At 36, Peralta made the jump from working at UNA in marine resources management, where she had worked for 12 years, to being her own boss. Her previous career at the university prepared her for a new business – she worked on a team developing exactly the kind of oyster-farming system she uses now.
“It was hard at first,” she explained while dipping her paddle into the clear waters around her farm. There is no hint of rusty algae in the immediate vicinity. “Starting my business I had a lot of support from UNA, but I couldn’t get financing to start.”
Today her father, sister and other family members work the farm with her.
Of anyone, Peralta seems at first glance to stand to lose the most from an outbreak of harmful toxins released by an algae bloom. But she was all smiles at her farm as she pulled on a pair of yellow dishwashing gloves to paddle a small canoe out to the oyster lines that run parallel to the shore, about 10 meters off the beach at low tide.

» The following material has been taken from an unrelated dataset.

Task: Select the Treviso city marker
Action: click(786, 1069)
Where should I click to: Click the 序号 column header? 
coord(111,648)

“Every 15 days I send a water sample to the National University to test for toxins,” she said.
Her water samples are tested and she gets results in approximately 24 hours. If any toxins dangerous to humans are detected she must submit water samples for the next three days – more if toxins continue to show in the samples.

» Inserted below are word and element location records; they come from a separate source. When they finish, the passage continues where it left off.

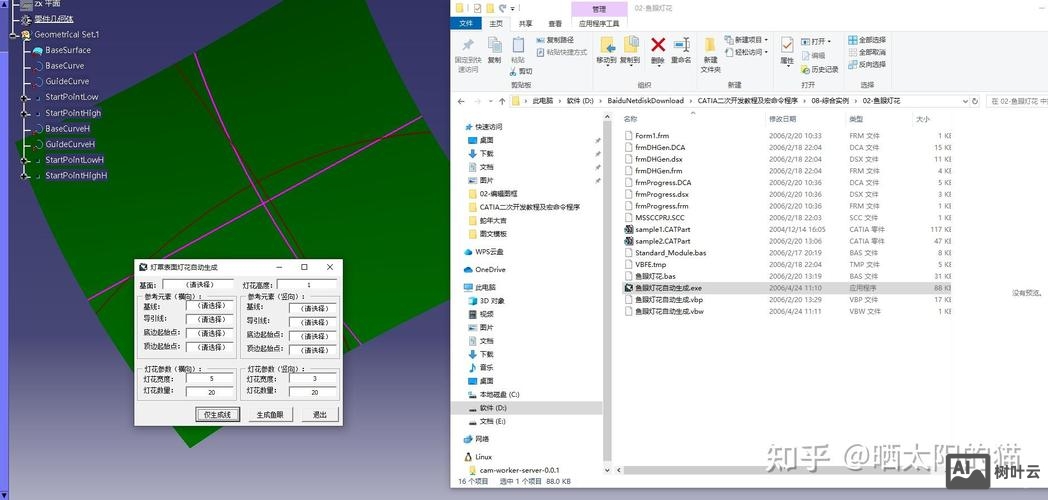Click the 生成鱼眼 button in dialog
This screenshot has height=500, width=1048.
click(270, 414)
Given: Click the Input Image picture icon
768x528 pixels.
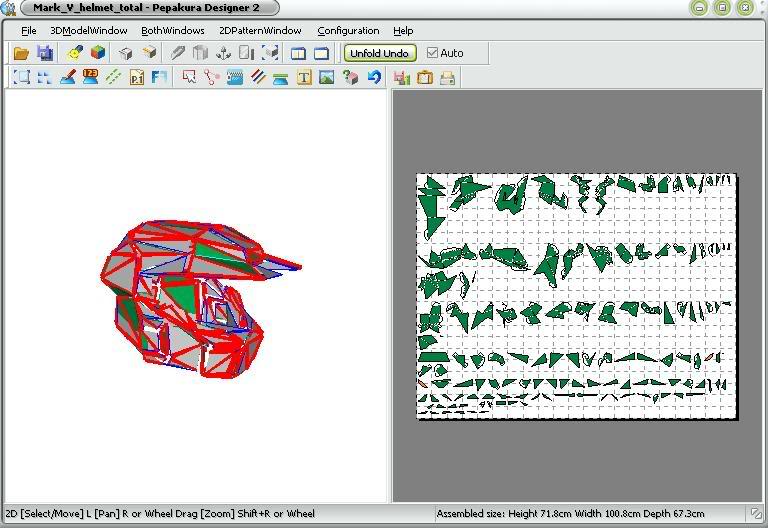Looking at the screenshot, I should point(326,77).
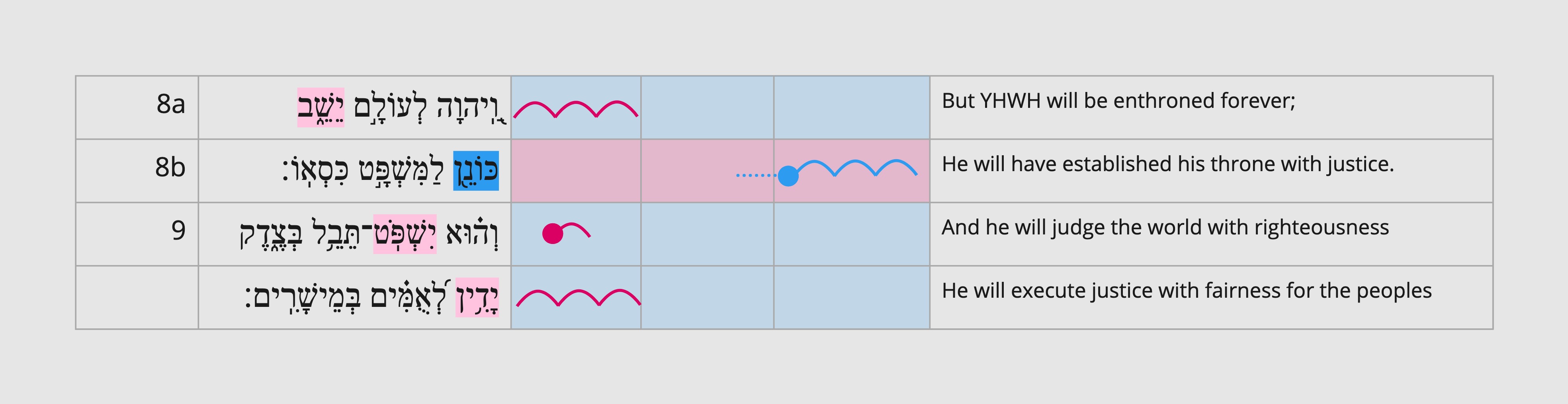Click the blue dot in row 8b
Viewport: 1568px width, 404px height.
tap(788, 176)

At the end of each month she sends samples of her oysters to a MAG laboratory in Puntarenas to be tested.
This year she said no paralytic toxins have been found in her water or her oysters, but some water samples have turned up potentially worrisome algae.

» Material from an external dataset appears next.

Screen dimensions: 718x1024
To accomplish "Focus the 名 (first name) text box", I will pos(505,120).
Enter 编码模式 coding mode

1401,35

Peralta seemed unfazed by this.
“Red tide can affect the market for my product,” she explained. “But I know I’m not going to lose all of my oysters or anything like that.”
Shellfish will naturally clear paralytic toxins from their bodies given enough time filtering food from the water in a toxin-free environment. Peralta said that if toxins are discovered in her water or oysters, she continues sending samples for testing and caring for the little bi-valves until they test free of toxins.
“I lose some money if that happens in terms of how much I earn on each oyster,” Peralta said. “That causes problems for my market because the oysters grow larger and I sell them at the same price.”
Customers then begin asking for larger oysters at a lower price.
Standing in her paddleboat, Peralta hauled to the surface a four-tiered basket suspended in the water under a floating white buoy. She removed a green mesh bag, and from inside that she produced two handfuls of gleaming crustaceans that she held out to show, smiling broadly under the hot, Nicoya sun.
“I’m not very worried about the red tide,” she said. “The longest I’ve had to wait to sell any of my oysters because of water or meat tests has been about 22 days.
Asked what characteristics one needs to be a successful oyster farmer, Peralta laughed again.
“Perseverance,” she said. “This work requires a lot of mano de obra [labor], a lot of work and a lot of maintenance.”
From seed to harvest, Peralta said, it takes about 10 months to grow her oysters.
She’s been lucky, Peralta admitted, not only to get the oyster farm going in the first place, but also to have her location at Punta Cuchillo. Near the mouth of the gulf, ocean currents bring her “new water every day,” she said, and she faces fewer problems with sedimentation than she might further inside the gulf.
Peralta said she’s excited about the growing market for her product. Another oyster farm started up recently nearby, she said, which she views as a positive development.
“We don’t view it as competition,” she said. “Because this market is growing and having more oysters means more demand.”
Development along the shores of the Gulf of Nicoya is her biggest concern – besides preventing lobsters and octopuses from gobbling up her product before she can harvest it.
“When we started this, we did extensive water studies looking for heavy metals and other agricultural products,” she said. “We have great water here, but I worry about this area developing into a major tourist area.”
Construction, runoff and contamination from wastewaters from any large development projects could threaten the quality of her water, she said.
For now, though, Peralta is happy that her water tests and oyster samples are coming back clean of red tide-related toxins.